While working at printing houses, Mostowicz sent short stories to newspapers and was finally discovered to be a talented reporter. From 1925 he was on the staff of the daily Rzeczpospolita (The Republic), one of the most influential newspapers in Poland. About that time he adopted the pen name "Dołęga", after his mother's Dołęga coat of arms. While a journalist, he began publishing short stories and pamphlets, many of which achieved considerable popularity.

In 1928 he quit his journalistic job and devoted himself full-time to writing fiction. The following year he finished his first novel, and in 1930 published it as Ostatnia brygada (The Last Brigade). However, it was not until 1932 that he became famous as the author of Kariera Nikodema Dyzmy (The Career of Nicodemus Dyzma), the most popular of his books. Initially serialized in newspapers, the novel proved a major success. Thereafter Mostowicz wrote an average of 2 novels a year. His monthly income is estimated to have exceeded 15,000 zlotys, some 2,800 1939 US dollars.

During the Invasion of Poland in 1939, Dołęga-Mostowicz was mobilized and served as commanding officer of an outpost defending a bridge over the Cheremosh River at the town of Kuty in southeastern Poland. On 22 September 1939, he was killed in a skirmish with the advancing Soviet Red Army. Resulting from this, most of his books were banned in Stalinist Poland after the communist takeover.

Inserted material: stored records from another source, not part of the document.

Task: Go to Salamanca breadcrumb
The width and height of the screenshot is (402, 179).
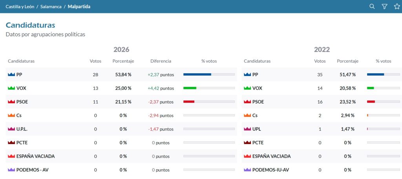Action: click(51, 6)
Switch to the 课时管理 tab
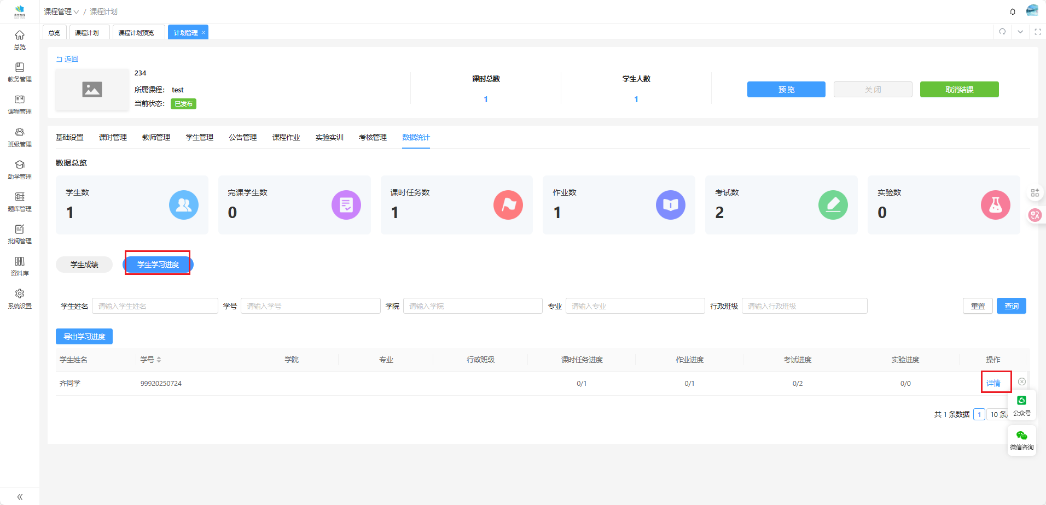 point(113,137)
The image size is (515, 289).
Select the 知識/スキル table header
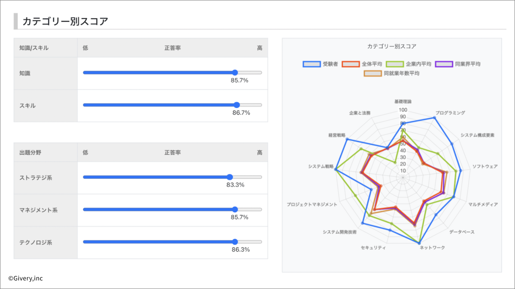pos(34,48)
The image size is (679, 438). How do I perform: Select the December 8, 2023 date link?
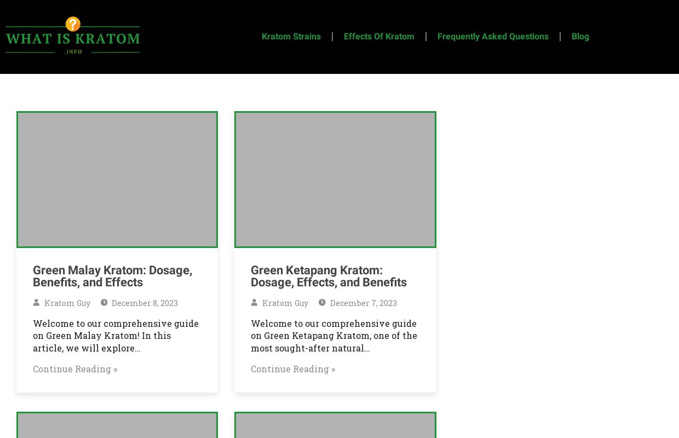(145, 303)
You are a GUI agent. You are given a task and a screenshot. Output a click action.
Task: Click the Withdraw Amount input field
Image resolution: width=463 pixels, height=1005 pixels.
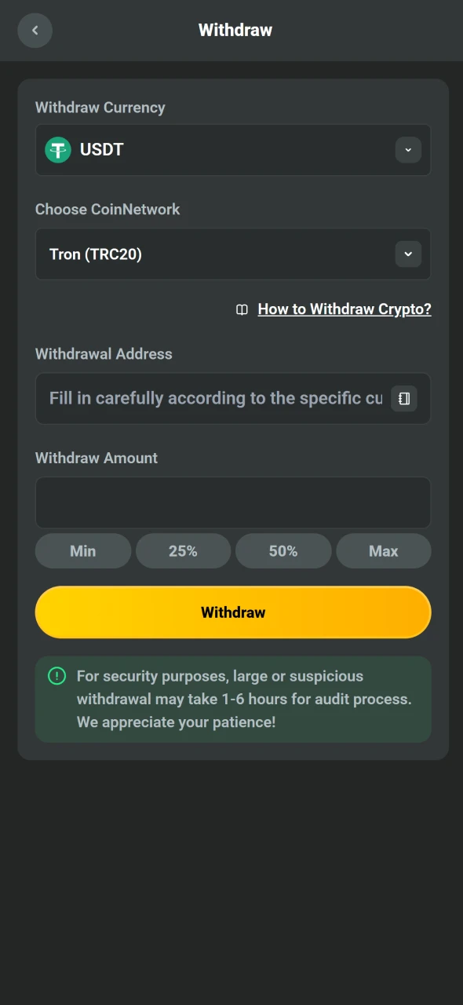pos(233,503)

In 1978 his remains were exhumed and on 24 November interred at Warsaw's Powązki Cemetery.

==Novels==
- Ostatnia brygada (The Last Brigade) (1930/1932)
- Kariera Nikodema Dyzmy (The Career of Nicodemus Dyzma) (1931/1932)
- Kiwony (1932/1987)
- Prokurator Alicja Horn (Prosecutor Alice Horn) (1933)
- Bracia Dalcz i S-ka (Brothers Dalcz i S-ka) (1933)
- Trzecia płeć (The Third Sex) (1934)
- Świat pani Malinowski (Mrs. Malinowska's World) (1934)
- Złota Maska (The Golden Mask) (1935)
- Wysokie Progi (1935)
- Doktor Murek zredukowany (Doctor Murek Reduced) (1936)
- Drugie życie doktora Murka (The Second Life of Doctor Murek) (1936)
- Znachor (The Quack) (1937)
- Ich dziecko (Their Baby) (1937)
- Trzy serca (Three Hearts) (1938)
- Profesor Wilczur (1939)
- Pamiętnik pani Hanki (Mrs. Hanka's Diary) (1939)

==Film adaptations==
Most of his novels have been filmed:

| Novel | Film |
| Ostatnia brygada (1930/1932) | Ostatnia brygada (1938) |
| Kariera Nikodema Dyzmy (1932) | Nikodem Dyzma (1956) Kariera Nikodema Dyzmy (1980) TV miniseries |
| Prokurator Alicja Horn (1933) | Prokurator Alicja Horn (1933) |
| Złota Maska and Wysokie Progi (1935) | Złota Maska (1939, released in 1940 due to World War II) |
| Doktor Murek zredukowany and Drugie życie doktora Murka (1936) | Doktór Murek (1939) Doktor Murek (1979) TV miniseries |
| Znachor (1937) | Znachor (1937) The Quack (1982) Forgotten Love (2023) |
| Trzy serca (1938) | The Three Hearts (1939) |
| Profesor Wilczur (1939) | Profesor Wilczur (1938) |
| Pamiętnik pani Hanki (1939) | Pamiętnik pani Hanki (1963) |
Polish film Testament profesora Wilczura was a spin-off (shot in 1939, released in 1942 during occupation of Poland in World War II); is now a lost film which continued the story of one of the supporting characters from Znachor and Profesor Wilczur. The plot twist from Kariera Nikodema Dyzmy was rehashed in Kariera Nikosia Dyzmy (2002).